Iury Moraes é o primeiro estudante da Universidade de Brasília surdo e cego a se formar num curso de graduação. A solenidade de entrega do diploma foi de forma virtual por conta da pandemia. Iury ingressou em 2016 no curso de Línguas de Sinais Brasileira – Português como Segunda Língua do Instituto de Letras.
“Não foi fácil concluir os quatro anos de faculdade, mas participei de várias atividades e organizei meu próprio cronograma para acompanhar a turma”, comentou à UnB Notícias. “É importante ter objetivo, foco e responsabilidade para cumprir as disciplinas e obrigações do curso.” Sobre o sentimento que ficou durante a colação, ele diz: “me senti muito feliz e alegre porque venci esta etapa”.
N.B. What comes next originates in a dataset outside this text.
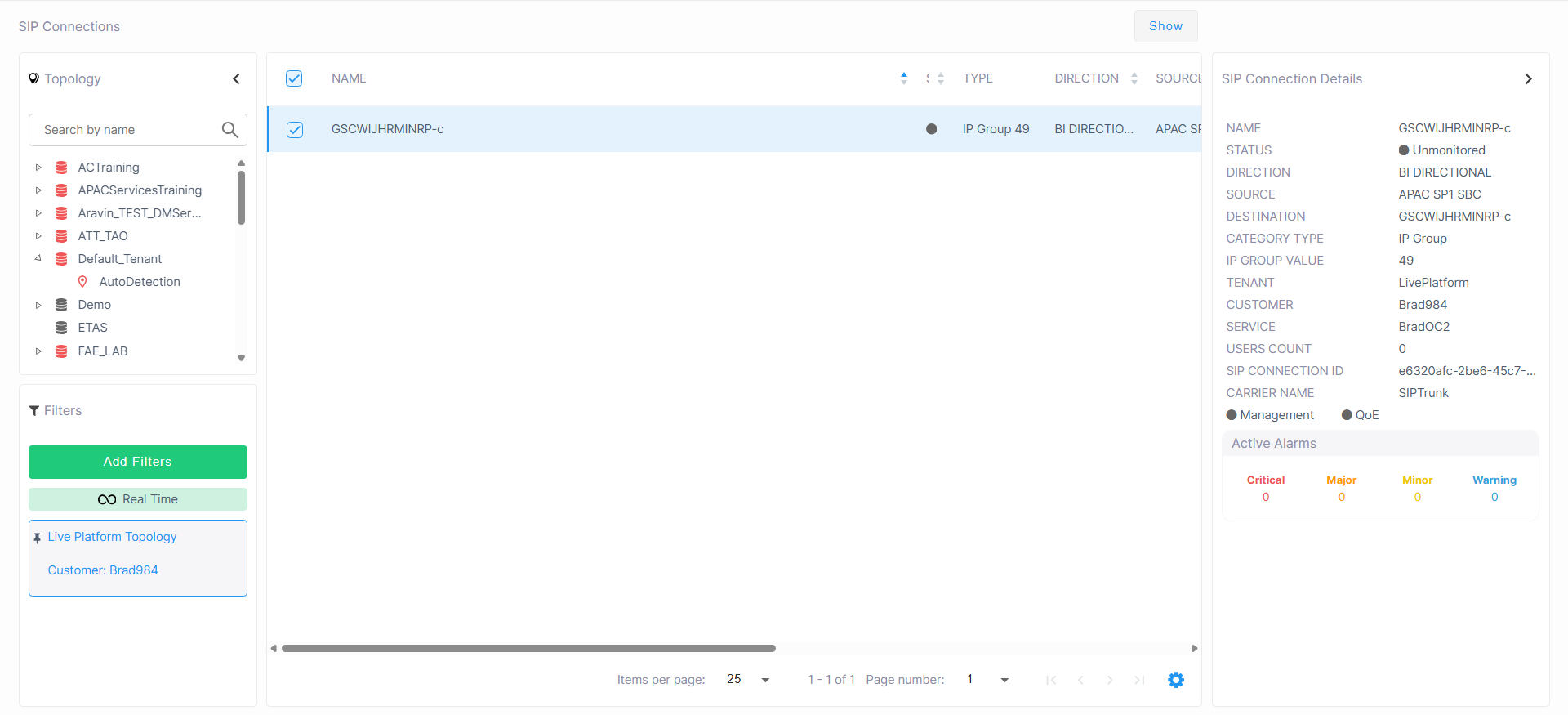
Task: Click the Add Filters button
Action: [138, 462]
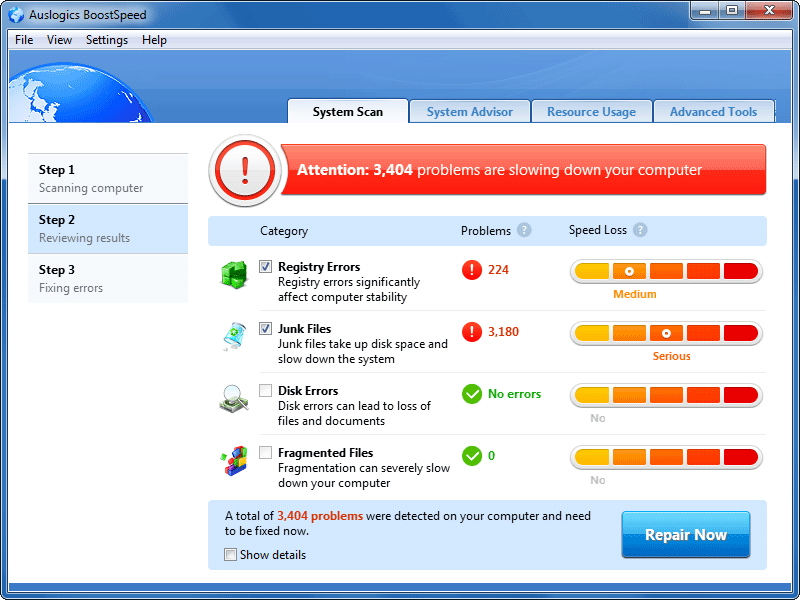Viewport: 800px width, 600px height.
Task: Enable the Disk Errors checkbox
Action: pyautogui.click(x=265, y=390)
Iury Moraes quer ser professor para pessoas com deficiência e ouvintes que sabem Libras. Em sua opinião, ele está preparado para atuar profissionalmente e o curso foi muito produtivo, mas considera que ainda é preciso ter mais intérpretes e guias, assim como Libras tátil.
Em setembro, a estudante Luísa Bandeira Coelho defendeu dissertação em Libras, pelo Programa de Pós-Graduação em Psicologia Clínica e Cultura (PPGPsiCC). Com o título A saúde é para todos? Experiências de pessoas surdas no acesso à saúde, a recém-mestre conta que todo o trabalho foi realizado de forma bilíngue (Libras/Português). “Eu sou surda, perdi parte da minha audição ao longo da vida e me comunico em português e em Libras, também uso aparelho auditivo e faço leitura labial”, conta.